When Dan Perrino asked Sheila Johnson why she would name an endowment chair after him instead of herself, she told him she already had enough awards in her name.

“She said it pleased her to share this with others,” Perrino said. “That’s the nature of Sheila; she’s a remarkable lady.”

Johnson, a 1970 graduate from the University’s School of Music, announced her donation of $4 million to create two endowment chairs for her alma mater Saturday.

Both were named after other members of the music education community and mentors to Johnson throughout her academic and professional career; the Dan Perrino Chair of Jazz Studies and the Susan Starrett Chair in Violin.

Starrett was Johnson’s orchestra director at Proviso East High School and contacted Perrino when she decided to attend the University.
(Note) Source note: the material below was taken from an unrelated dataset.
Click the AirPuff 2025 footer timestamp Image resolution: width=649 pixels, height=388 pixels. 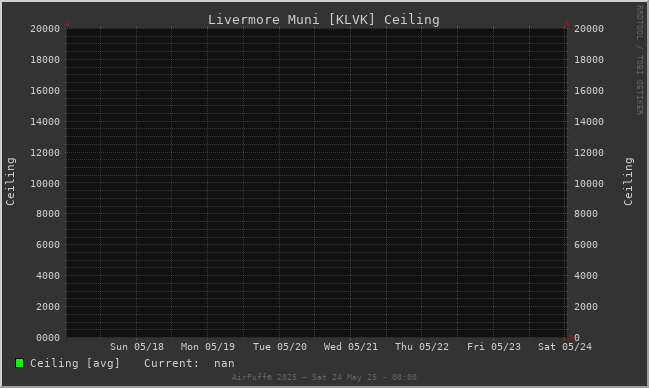[324, 377]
“She called me and said ‘I’m sending Sheila to you, and you need to take care of her,'” said Perrino, a former University administrator. “I kind of became a surrogate father or older brother. She called me a mentor. I’m not sure I was, but whatever makes her happy.”

The University was struggling with racial divisions when Johnson began attending. There were only about 150 black students on campus in 1966, he said.

The skills – both musical and personal – Johnson gained at the University came in handy when she left.

She began teaching private violin lessons in Washington, D.C. and evolved them into a program based strongly on methods she learned at the School of Music. Her students gained a national reputation, Perrino said.

Johnson is the CEO of Salamander Hospitality, was a founding partner of Black Entertainment Television and is the first woman to have a stake in three professional sports teams.

“It’s a wonderful gift,” he said. “Four million dollars is a lot of money and when budgets are tight, gifts like hers make it possible for the school to enrich programs.”

The honor for Perrino has pleased other members of the School’s community, including Suzanne Hassler, coordinator for alumni relations and development.

“He’s been a mentor to me as well,” she said. “So to see him be recognized, I was very pleased personally.”

The value to the school means more to Perrino than any individual honor.

“Music schools are always competing for the most talented students,” he said. “Outstanding faculty attract outstanding students, and students attract more outstanding faculty.”